» **Information shown**:
☆ ☆ ☆ ☆

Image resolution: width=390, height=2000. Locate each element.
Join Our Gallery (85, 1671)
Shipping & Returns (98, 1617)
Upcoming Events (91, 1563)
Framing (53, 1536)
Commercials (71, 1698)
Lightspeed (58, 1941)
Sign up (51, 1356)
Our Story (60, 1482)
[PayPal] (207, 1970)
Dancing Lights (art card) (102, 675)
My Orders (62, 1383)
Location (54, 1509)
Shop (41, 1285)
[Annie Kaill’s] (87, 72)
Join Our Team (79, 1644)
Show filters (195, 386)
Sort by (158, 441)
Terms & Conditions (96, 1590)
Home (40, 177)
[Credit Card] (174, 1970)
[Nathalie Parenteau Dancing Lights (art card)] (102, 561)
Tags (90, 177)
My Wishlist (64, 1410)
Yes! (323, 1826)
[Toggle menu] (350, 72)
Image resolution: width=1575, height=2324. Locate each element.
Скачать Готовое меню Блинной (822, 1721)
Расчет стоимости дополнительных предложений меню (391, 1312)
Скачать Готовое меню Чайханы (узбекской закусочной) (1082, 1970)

☆ ☆ ☆ ☆

Write out the entries above word for word.

» **Exercise output**:
Image resolution: width=390, height=2000. Locate each element.
Join Our Gallery (85, 1671)
Shipping & Returns (98, 1617)
Upcoming Events (91, 1563)
Framing (53, 1536)
Commercials (71, 1698)
Lightspeed (58, 1941)
Sign up (51, 1356)
Our Story (60, 1482)
[PayPal] (207, 1970)
Dancing Lights (art card) (102, 675)
My Orders (62, 1383)
Location (54, 1509)
Shop (41, 1285)
[Annie Kaill’s] (87, 72)
Join Our Team (79, 1644)
Show filters (195, 386)
Sort by (158, 441)
Terms & Conditions (96, 1590)
Home (40, 177)
[Credit Card] (174, 1970)
[Nathalie Parenteau Dancing Lights (art card)] (102, 561)
Tags (90, 177)
My Wishlist (64, 1410)
Yes! (323, 1826)
[Toggle menu] (350, 72)
Image resolution: width=1575, height=2324. Locate each element.
Скачать Готовое меню Блинной (822, 1721)
Расчет стоимости дополнительных предложений меню (391, 1312)
Скачать Готовое меню Чайханы (узбекской закусочной) (1082, 1970)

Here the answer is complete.